Although using μgeom to determine inclusion criteria is useful for proteins with PDB entries of somewhat homologous sequence, it would not capture relationships by structural analogy or remote homology (because their low AA% would lower their score). To identify potential analogs and remote homologs, we used “TMADJ,” an adjusted TM-score that accounts for model quality to conservatively estimate the TM-score between the true structure of a modeled protein and its putative homolog/analog of solved structure (Materials and Methods). We reexamined hits with TMADJ values that indicated matching topology according to previous benchmarks (21) (Text S1) and annotated function with EC numbers, GO terms, and product names (Text S1 and Materials and Methods).
Validating structure-based annotations.
To validate our structure-based functional inference approach, we ran proteins with annotations derived only from structural similarity (n = 366) through HHpred (43) (Fig. 3), a server that detects remote homology between proteins by comparing hidden Markov model profiles (43). We compared enzymatic structure-derived annotations (those with EC numbers, n = 335 distinct EC number annotations from 271 proteins) programmatically and nonenzymatic annotations manually (n = 95, Data Set S3 and Materials and Methods). Evaluating only the annotations to at least the second EC number level (n = 325), most structure-inferred predictions were partially (288/335, 86.0%) or wholly (266/335, 79.4%) corroborated by HHpred (Fig. 3C), substantiating the validity of our structure-based approach to functional inference. Partially corroborated annotations (e.g., 3.1.2.4 to the level of 3.1.2.- but not the fourth level of EC specificity) were revised to reflect the less specific, HHpred-supported level of functional detail and manually reconciled in cases where multiple EC numbers were corroborated (Materials and Methods).

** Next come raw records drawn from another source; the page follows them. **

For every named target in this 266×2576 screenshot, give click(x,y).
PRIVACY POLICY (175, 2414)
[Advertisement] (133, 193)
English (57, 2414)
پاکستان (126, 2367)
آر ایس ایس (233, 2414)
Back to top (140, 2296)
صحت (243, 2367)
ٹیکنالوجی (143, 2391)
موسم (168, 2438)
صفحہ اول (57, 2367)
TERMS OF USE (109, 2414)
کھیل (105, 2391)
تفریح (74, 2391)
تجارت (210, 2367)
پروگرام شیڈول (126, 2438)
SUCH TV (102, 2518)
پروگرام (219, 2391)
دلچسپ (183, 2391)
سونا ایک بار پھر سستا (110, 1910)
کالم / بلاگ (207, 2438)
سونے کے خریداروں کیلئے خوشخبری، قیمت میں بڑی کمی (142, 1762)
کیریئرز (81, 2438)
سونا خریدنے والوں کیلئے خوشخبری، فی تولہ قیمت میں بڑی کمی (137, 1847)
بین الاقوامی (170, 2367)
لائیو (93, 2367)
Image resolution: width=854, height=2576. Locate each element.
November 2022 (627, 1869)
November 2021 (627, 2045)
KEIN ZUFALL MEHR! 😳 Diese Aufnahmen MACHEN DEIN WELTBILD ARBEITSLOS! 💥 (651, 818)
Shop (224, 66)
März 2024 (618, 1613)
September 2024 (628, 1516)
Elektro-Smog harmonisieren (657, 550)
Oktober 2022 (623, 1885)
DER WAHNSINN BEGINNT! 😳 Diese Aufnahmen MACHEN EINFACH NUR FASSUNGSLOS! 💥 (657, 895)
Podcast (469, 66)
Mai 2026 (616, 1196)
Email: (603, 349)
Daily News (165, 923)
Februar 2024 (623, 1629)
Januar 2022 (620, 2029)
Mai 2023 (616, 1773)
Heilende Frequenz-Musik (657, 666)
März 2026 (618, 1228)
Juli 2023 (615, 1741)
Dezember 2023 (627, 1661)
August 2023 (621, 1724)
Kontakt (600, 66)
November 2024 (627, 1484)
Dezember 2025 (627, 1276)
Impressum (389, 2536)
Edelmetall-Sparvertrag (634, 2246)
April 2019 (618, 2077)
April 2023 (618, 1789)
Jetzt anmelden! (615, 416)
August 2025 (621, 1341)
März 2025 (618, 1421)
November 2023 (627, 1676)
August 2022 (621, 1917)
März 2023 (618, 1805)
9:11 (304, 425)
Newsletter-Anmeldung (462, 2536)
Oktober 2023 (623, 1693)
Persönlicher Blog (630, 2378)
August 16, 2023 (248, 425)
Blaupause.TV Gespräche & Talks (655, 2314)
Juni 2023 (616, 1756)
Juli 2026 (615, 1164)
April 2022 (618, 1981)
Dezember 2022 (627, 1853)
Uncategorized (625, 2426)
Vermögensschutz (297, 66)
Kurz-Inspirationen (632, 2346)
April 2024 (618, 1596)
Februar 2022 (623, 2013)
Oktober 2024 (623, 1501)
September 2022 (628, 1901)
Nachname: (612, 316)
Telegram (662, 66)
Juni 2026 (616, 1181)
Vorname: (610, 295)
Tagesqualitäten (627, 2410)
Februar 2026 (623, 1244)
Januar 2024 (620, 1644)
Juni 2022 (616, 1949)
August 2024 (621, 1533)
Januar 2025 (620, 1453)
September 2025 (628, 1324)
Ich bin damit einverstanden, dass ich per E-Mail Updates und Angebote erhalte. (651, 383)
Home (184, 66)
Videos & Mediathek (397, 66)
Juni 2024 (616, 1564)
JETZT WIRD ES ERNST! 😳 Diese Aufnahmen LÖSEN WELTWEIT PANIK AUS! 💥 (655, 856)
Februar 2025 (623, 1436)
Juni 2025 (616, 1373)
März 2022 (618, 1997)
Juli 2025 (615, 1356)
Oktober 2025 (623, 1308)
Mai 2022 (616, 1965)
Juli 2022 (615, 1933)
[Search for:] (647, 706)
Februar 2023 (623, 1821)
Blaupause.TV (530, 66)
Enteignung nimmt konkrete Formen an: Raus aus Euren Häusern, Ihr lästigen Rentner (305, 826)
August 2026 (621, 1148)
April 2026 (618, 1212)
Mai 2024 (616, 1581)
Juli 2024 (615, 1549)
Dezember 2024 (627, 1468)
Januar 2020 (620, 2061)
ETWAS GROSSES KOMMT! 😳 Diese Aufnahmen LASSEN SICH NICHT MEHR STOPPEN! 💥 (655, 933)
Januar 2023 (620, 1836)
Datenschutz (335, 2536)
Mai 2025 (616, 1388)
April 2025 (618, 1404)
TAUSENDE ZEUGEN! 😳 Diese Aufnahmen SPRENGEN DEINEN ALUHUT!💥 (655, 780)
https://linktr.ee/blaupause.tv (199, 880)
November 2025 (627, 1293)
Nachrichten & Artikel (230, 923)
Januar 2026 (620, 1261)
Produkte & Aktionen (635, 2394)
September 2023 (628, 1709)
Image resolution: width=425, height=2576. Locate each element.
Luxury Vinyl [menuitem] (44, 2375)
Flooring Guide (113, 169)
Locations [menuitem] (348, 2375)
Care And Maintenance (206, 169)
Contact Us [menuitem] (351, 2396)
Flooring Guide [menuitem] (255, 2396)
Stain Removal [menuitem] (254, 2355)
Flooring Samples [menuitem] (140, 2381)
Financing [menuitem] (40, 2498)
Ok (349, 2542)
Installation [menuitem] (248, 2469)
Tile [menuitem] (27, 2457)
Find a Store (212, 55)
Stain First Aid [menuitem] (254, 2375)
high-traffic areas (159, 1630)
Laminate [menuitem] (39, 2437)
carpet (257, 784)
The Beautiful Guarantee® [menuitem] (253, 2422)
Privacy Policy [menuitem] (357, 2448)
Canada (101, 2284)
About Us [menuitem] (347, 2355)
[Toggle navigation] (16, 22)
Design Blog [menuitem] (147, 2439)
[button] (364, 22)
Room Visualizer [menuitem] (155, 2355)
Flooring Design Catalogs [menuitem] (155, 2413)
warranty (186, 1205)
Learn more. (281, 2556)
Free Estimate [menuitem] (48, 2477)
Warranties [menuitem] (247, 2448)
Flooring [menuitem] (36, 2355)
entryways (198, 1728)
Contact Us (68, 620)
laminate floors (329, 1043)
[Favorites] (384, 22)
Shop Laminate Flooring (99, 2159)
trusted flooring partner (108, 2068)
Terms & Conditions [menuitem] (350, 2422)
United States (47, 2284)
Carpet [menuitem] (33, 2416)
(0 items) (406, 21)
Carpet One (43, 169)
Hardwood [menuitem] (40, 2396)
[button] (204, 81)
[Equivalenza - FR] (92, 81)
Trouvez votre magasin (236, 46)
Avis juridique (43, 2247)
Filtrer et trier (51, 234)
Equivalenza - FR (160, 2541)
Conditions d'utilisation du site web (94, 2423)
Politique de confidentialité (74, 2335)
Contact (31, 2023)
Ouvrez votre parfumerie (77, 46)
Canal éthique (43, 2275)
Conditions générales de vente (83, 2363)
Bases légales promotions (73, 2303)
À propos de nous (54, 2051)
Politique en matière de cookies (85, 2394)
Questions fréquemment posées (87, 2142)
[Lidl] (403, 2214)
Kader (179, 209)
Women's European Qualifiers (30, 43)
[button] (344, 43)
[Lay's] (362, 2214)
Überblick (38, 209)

Next, we assessed protein structure model quality using the fraction of residues in “most favored” regions of Ramachandran plots (Materials and Methods). Screening for abnormally low fractions can identify models with sterically untenable residue configurations, signaling low model quality (44). A threshold of 90% is often used for solved proteins (45), but we expected deviation from 90% even in quality models (since they are models rather than solved structures). To determine an acceptable threshold, we compared the distribution of residue fractions in “most favorable” regions among models with functions fully corroborated by HHpred with that of 29 models wholly uncorroborated by HHpred. Fractions for HHpred-corroborated proteins distributed unimodally and peaked around 90% of residues falling in the “most favorable” region (median = 89.15%). This observation is consistent with HHpred-corroborated proteins having high-quality structures and informs us of the range of fractions characteristic of high-quality structural models. Models with functions wholly uncorroborated by HHpred, meanwhile, distributed bimodally, with one mode resembling the fully corroborated distribution and the second mode peaking at a lower fraction (Fig. 3D). This bimodal distribution is consistent with a mixture of quality models and truly poor models. To distinguish between poor- and high-quality models in the wholly uncorroborated set, we implemented a heuristic threshold at the intersection of the two distributions (75%, Fig. 3D). After removing models below the threshold, the remaining uncorroborated structures formed a single peak that resembled the HHpred-corroborated proteins (Fig. 3E). We used this threshold (75%) as the minimum acceptable fraction for HHpred-uncorroborated proteins to be considered for structure-based functional annotation.
Seven of the protein models with exclusively wholly unsupported structure-based annotations (n = 29) were PE_PGRS protein models that resembled fatty acid synthase (FAS) subunit protein structures (particularly Saccharomyces cerevisiae PDB template 2pff). All seven failed Ramachandran filtering. This underscores the importance of these quality control (QC) steps and suggests they excluded models implicating false functional analogies as intended. These annotations were likely artifactual, owing to glycine-abundant, low-complexity regions of PE_PGRS proteins aligning to the hydrophobic regions of large eukaryotic synthases, inflating their similarity score and spuriously implying structural similarity.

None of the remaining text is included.